Platelet aggregation plays an important role in ischemic complications in patients undergoing to percutaneous coronary intervention (PCI). The addition of clopidogrel, as a second antiplatelet agent, to acetylsalicylic acid (ASA) was effective in reducing major cardiovascular events in patients with acute coronary syndrome (ACS).

However, approximately 30% of ACS patients are resistant to clopidogrel, representing a population of medically vulnerable and high risk for major cardiovascular events, including myocardial infarction (MI), stent thrombosis and death.

In the randomized trial TRITON, prasugrel compared to clopidogrel was more effective in significantly reducing the rates of MI (7.4% vs. 9.4%) and stent thrombosis (2.4% vs .1,1%) in patients with ACS, however, patients treated with prasugrel showed higher rates of bleeding (2.4 vs. 1.8%) and no difference in mortality. Upon analysis of subgroups is not recommended its use in patients with a history of stroke in those older than 75 years and weighing less than 60 kg.
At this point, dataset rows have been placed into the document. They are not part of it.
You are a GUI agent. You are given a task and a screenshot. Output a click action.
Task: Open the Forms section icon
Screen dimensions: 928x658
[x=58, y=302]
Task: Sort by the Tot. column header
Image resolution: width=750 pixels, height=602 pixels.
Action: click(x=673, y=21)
The latest class of inhibitors of the P2Y12 receptor is the cyclopentyl-triazolopyrimidines represented by ticagrelor. Unlike the thienopyridines, ticagrelor interacts with the platelet receptors in a reversible way and has a beginning and peak of action faster.
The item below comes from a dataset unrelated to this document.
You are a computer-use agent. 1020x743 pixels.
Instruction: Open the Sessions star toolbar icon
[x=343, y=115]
The efficacy and safety of ticagrelor were evaluated in the study PLATO, where 18.624 patients with ACS were randomized to receive clopidogrel (75mg/day, with a loading dose of 300 to 600mg) or ticagrelor (90mg 2x/day with a loading dose of 180mg) The primary combined endpoint (mortality from vascular causes, MI or stroke) at 12 months was significantly lower in the ticagrelor (9.8% vs. 11.7%). There was no significant difference in the rates of major bleeding in both groups. Moreover, the isolated analysis of the rates of MI, vascular mortality and mortality from all causes showed statistically significant reduction in the ticagrelor users. In this study, the main adverse effects were dyspnea and bradycardia.
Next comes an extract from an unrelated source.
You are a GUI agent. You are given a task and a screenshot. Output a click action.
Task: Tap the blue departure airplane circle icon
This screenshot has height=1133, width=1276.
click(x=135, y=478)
The assessment of platelet reactivity may allow the individualization of antiplatelet therapy. However, simply increasing the dose of clopidogrel in patients who persisted with high platelet reactivity was not able to reduce the combined endpoint of cardiovascular death, nonfatal myocardial infarction and stent thrombosis in six months.

In a population of patients with stable coronary artery disease, the substitution of clopidogrel for ticagrelor showed a rapid and persistent decrease in platelet aggregation measured by different laboratory methods. However, in patients with ACS subjected to PCI, the assessment of platelet aggregation after the replacement of clopidogrel for prasugrel or ticagrelor still requires evidence.

Objectives:

To evaluate the platelet response to ticagrelor and prasugrel in ACS patients with ST-segment elevation submitted to thrombolysis.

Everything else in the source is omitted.